TFM Daily Market Summary 09-07-2023

CORN HIGHLIGHTS:

  • It was a very quiet session in the corn market on Thursday as prices traded on both sides of a narrow trading range to close just fractionally higher in the Dec corn futures. The market is looking for news and squaring positions going into next week’s USDA report on Tuesday.
  • Next week’s USDA report will be looking at crop production and likely making demand adjustments. Expectations are for yield to be lowered to 173.5 bushels/acre from 175.1 last month. The movement of demand may be the key to prices as reduced demand will likely keep the carryout projection for the marketing year relatively large, limiting price rallies. The market is concerned about a possible acre adjustment that could also increase the potential corn supply.
  • The USDA will release the last export sales report for the 2022-23 marketing year on Friday morning. The expectations for corn or old crop sales of  -200,000 to 100,000 MT and new crop sales of 400,000 to 1,000,000 MMT. Export demand remains lackluster and has limited price.
  • Corn prices have been trading in a sideways, consolidative pattern since mid-August.
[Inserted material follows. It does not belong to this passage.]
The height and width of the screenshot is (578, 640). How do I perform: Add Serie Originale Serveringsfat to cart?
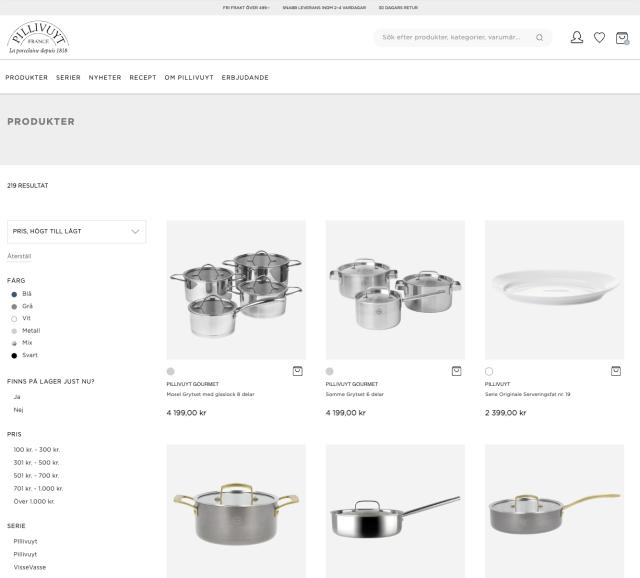pyautogui.click(x=616, y=371)
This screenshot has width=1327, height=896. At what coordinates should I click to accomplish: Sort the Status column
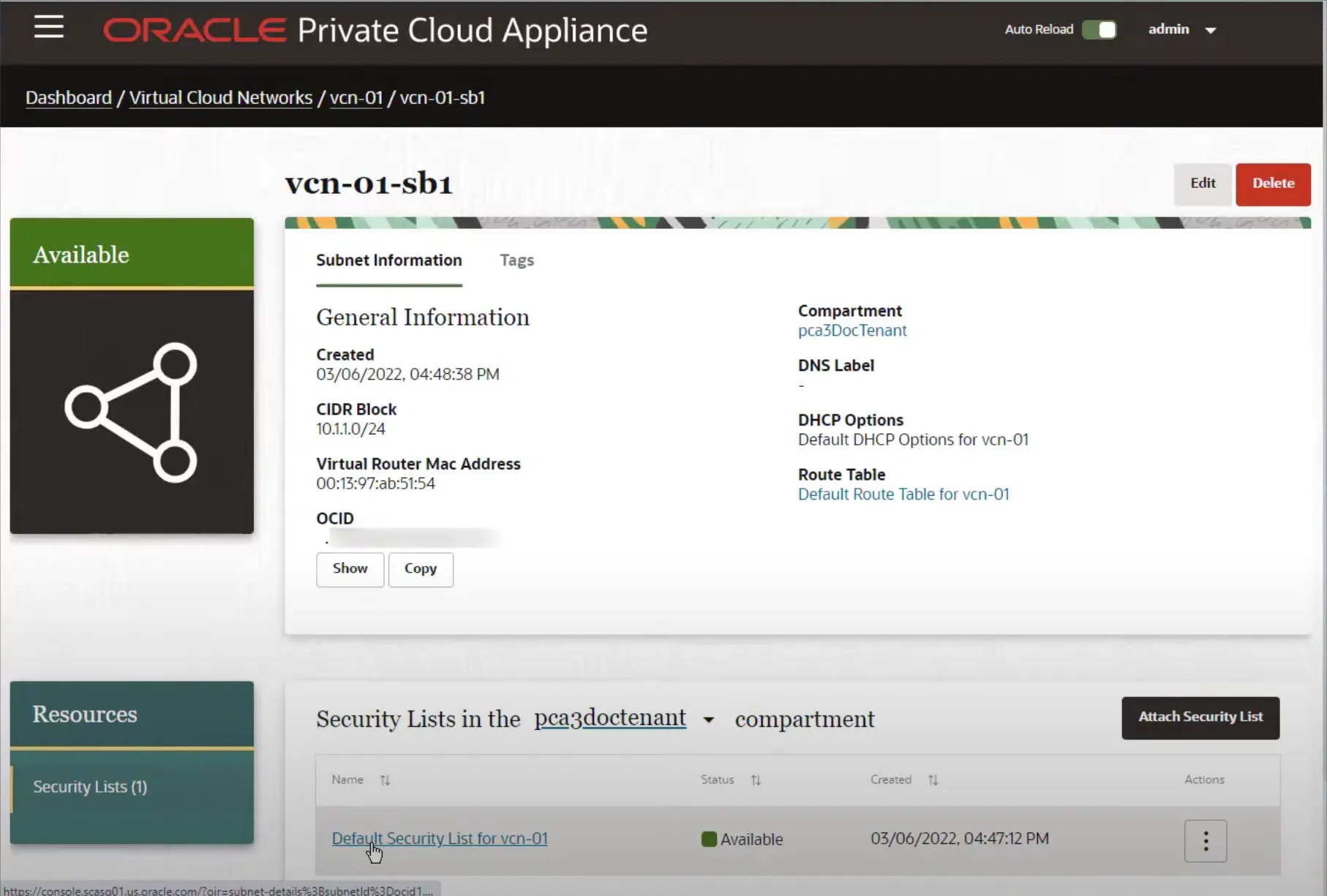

The narrowing, choppy pattern may be setting the market up for a break in either direction, likely triggered by the reaction to the report on Tuesday next week.

SOYBEAN HIGHLIGHTS:

  • Soybeans ended the day lower, erasing all gains made yesterday as trade remains rangebound. Soybean oil was down over 2.5% in the December contract with soybean meal lower but not by as much. Soybean oil has been pressured by lower palm oil.
  • Analysts are anticipating yields between 49 and 50 bpa, but the planting estimate of just 83.5 million acres could lead to an even tighter carryout unless the USDA finds more soybean acres on Tuesday.
  • Soybean export demand has remained active with another sale yesterday announced of 9.2 mb to unknown destinations. This brings new crop total sales to 526 mb, which is decent but still 370 mb lower than a year ago.
  • Soybeans on the Dalian exchange are trading at the equivalent of $18.80 a bushel, which is near the yearly highs and has spurred imports. China’s soybean imports for August were seen rising to 9.36 mmt which is up 31% from a year ago.

WHEAT HIGHLIGHTS

  • All three wheat classes ended the day lower, as traders began consolidating positions and taking profits from Wednesday’s gains ahead of Tuesday’s USDA September WASDE update.
  • Adding to the negative tone to the wheat markets, Matif wheat futures were lower again on slow EU and U.S. exports record setting Russian export pace. Although, the U.S. recently sold South Korea 88k mt of milling wheat for their flour mills for November/December shipment.
  • Russia continued its drone attacks on both the Black Sea and Danube River ports, damaging port and grain facility infrastructure, and injuring one person. This recent attack was the fourth such strike in five days.
  • Not many changes are expected in Tuesday’s WASDE update. The average trade guess for U.S. carryout is 614 mb, down 1 mb from last month, and the average guess for 23/24 world carryout is 265 mmt, 600k lower than last month.
  • Statistics Canada is also expected to release its July-23 stocks estimate tomorrow, with all wheat stocks expected to be near 4 mmt, up from last year’s 3.663 mmt.
  • While some of Wednesday’s strength could be attributed to the market adding war premium, concerns regarding dry conditions contributing to smaller Australian and Argentinian crops and too much rain affecting the quality of Brazil’s wheat also likely contributed.

DAIRY HIGHLIGHTS:

  • Class III futures held solid gains on Thursday led by 26 and 27-cent gains for the October and November contracts.
  • Spot cheese was unchanged on zero loads traded today while spot whey dropped a penny to $0.31/lb.
  • Class IV contracts were also higher as well with most holding solid, double-digit gains by the afternoon close. Both butter and powder gained a penny.
  • Total dairy exports for July were 212,194 metric tons, down 10% from July 2022 and down 4% from the month prior.
  • Cheese exports were down just 1% YoY at 36,778 metric tons vs. a drop of 19% between June 2022 and June 2023.